Study questions:
**a)** In the article about the Regina Road flats, in what decade were the three tower blocks built?
**b)** Continue the article about the Regina Road flats from its last sentence.

Given text:

□ □ □ □

Almost three months after the appalling conditions of flats in South Norwood were exposed, and the council has stuffed letters through the residents’ front doors to say that they are only now about to start doing something about it. Though not very much.

Towering incompetence: three months after conditions in the Regina Road blocks were exposed, and the council is sending  in a firm of surveyors

The council has variously tried to claim that only a handful of tenants were affected by the black mould, damp and water leaks that caused a national scandal when filmed by ITV News. Then the council implied the leak was just in one of the three blocks.

In fact, council tenants in all three of the run-down and poorly-maintained 1960s-built residential tower blocks have experienced similar issues over several years, as was made plain in a report by the independent consultants who found systemic failure and incompetence in the council’s housing department and with their repairs contractors.

Only a handful of Regina Road tenants have been moved into temporary or alternative accommodation by the council, while the majority of the 100-or-so households have been left to continue picking mushrooms off their walls, taking torches into their darkened bathrooms or unwittingly staging cockroach races along their skirting boards.

That Ark report was published more than a month ago. The council received the report a month before that (but they kept it out of the public gaze for four weeks on the premise that it might have had an influence on the outcome of local by-elections).

□ □ □ □

Data shown:
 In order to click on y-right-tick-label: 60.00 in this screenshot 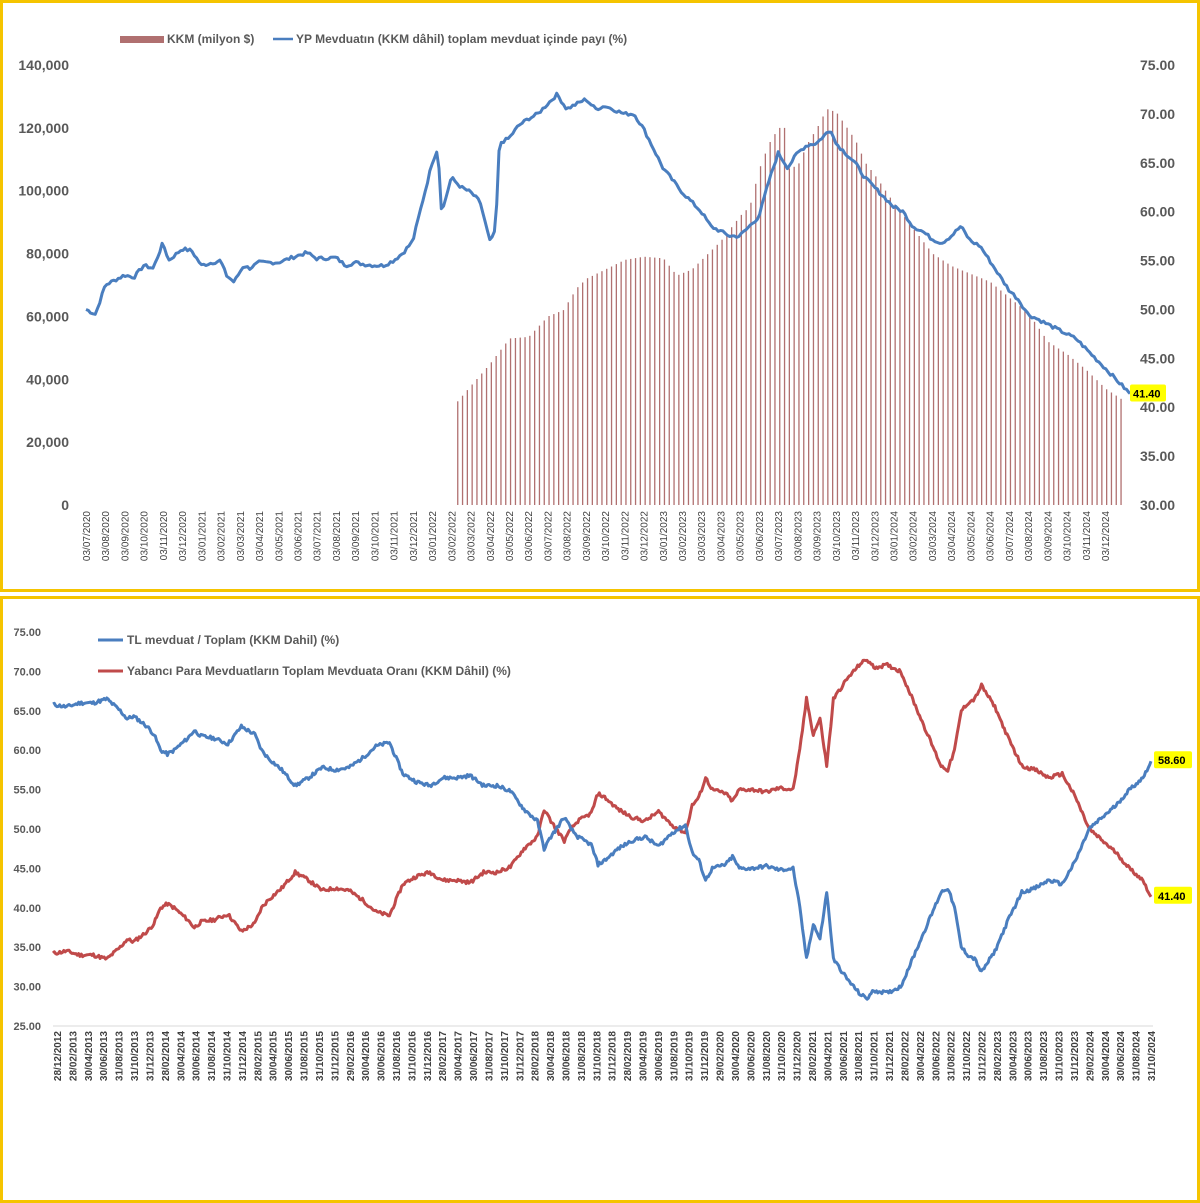, I will do `click(1158, 212)`.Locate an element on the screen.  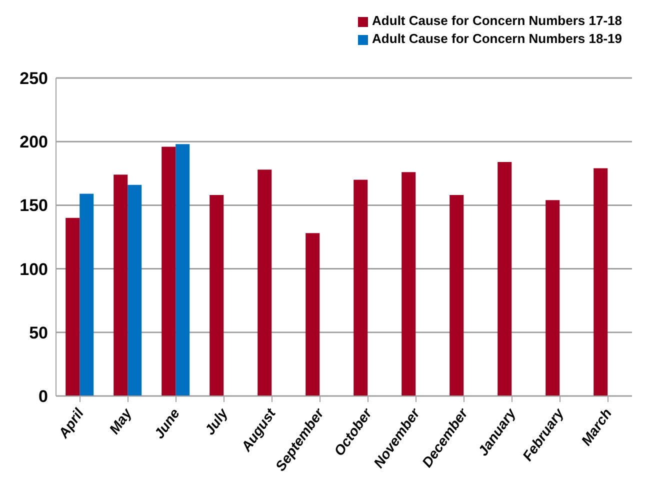
y-tick-label: 200 is located at coordinates (34, 142). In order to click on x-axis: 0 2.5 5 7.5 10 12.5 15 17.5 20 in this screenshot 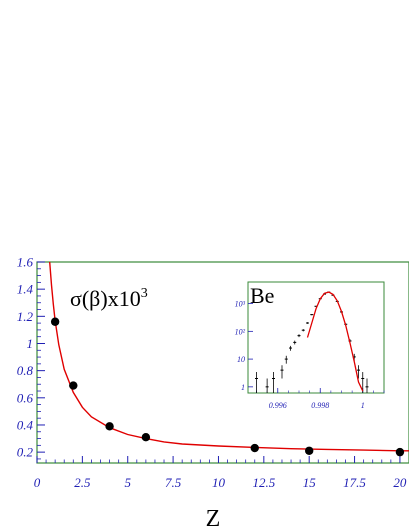, I will do `click(220, 473)`.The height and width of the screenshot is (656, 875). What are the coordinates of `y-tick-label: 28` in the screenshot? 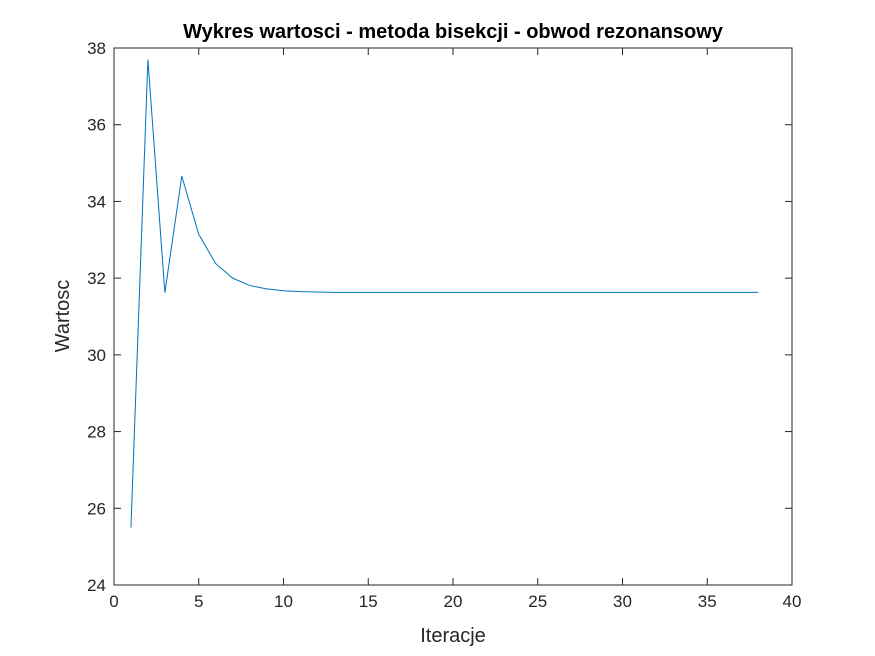 It's located at (96, 432).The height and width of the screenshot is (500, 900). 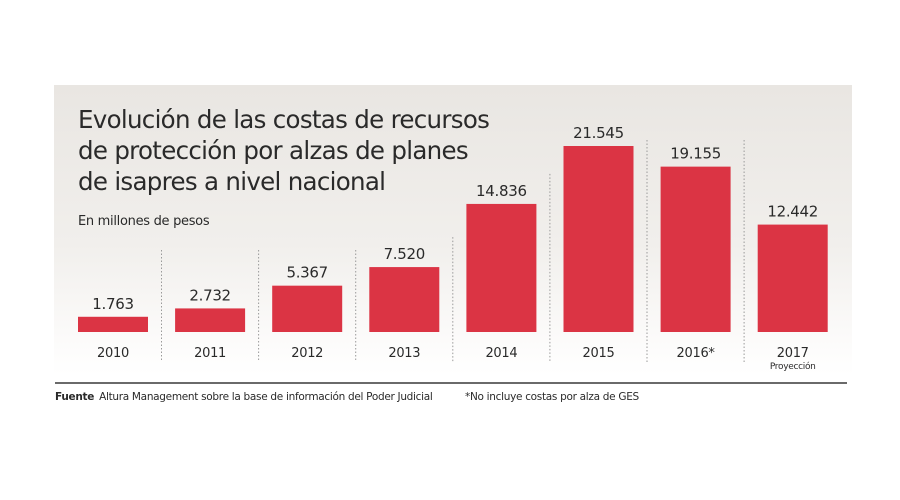 What do you see at coordinates (696, 354) in the screenshot?
I see `category-label: 2016*` at bounding box center [696, 354].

□ □ □ □

Per-task answers:
**a)** The 1960s.

**b)**
Among their key findings, Ark Consultancy said that there was “a poor operating culture with a lack of care and respect for tenants”, that there are senior managers at the council “who do not appear to know what is going on”, and “a lack of capacity and competence” in the council’s housing department.

Nine weeks later, and the council has told Regina Road residents that chartered building surveyors and structural engineers will be knocking on their doors come Monday to have a look and find out what all the fuss is about.

Alison Knight: council housing director needs surveyors to tell her what’s wrong in Regina Road

The council letter is signed by Patricia Hay-Justice, the councillor who inherited the Town Hall cabinet brief for homes (note: not for housing) from the disaster area that was Alison Butler.

The other signatory is Alison Knight. “Dr” Knight is the council’s new £800 per day “interim executive director for housing”, who was hired on a six-month deal with the intention of fixing the problems in the Regina Road tower blocks.

She has booked Woodstock-based Ridge and Partners to survey the tower blocks. “The surveyors will be identifiable by their high visibility clothing and ID badges,” Knight’s letter patronised the residents.

“Whilst the surveyors will focus on the overall condition of the block, they may also request access to your home so that they can see the visible areas of your property such as walls, ceilings and floors and services.”

The council promises to give residents “as much notice as possible”, and there is no obligation on tenants to allow access to their homes.

Residents remain underwhelmed by the council’s response, or lack of one.

“It’s just waffle, isn’t it?” one said.

“It gives the appearance of doing something, while actually doing nothing.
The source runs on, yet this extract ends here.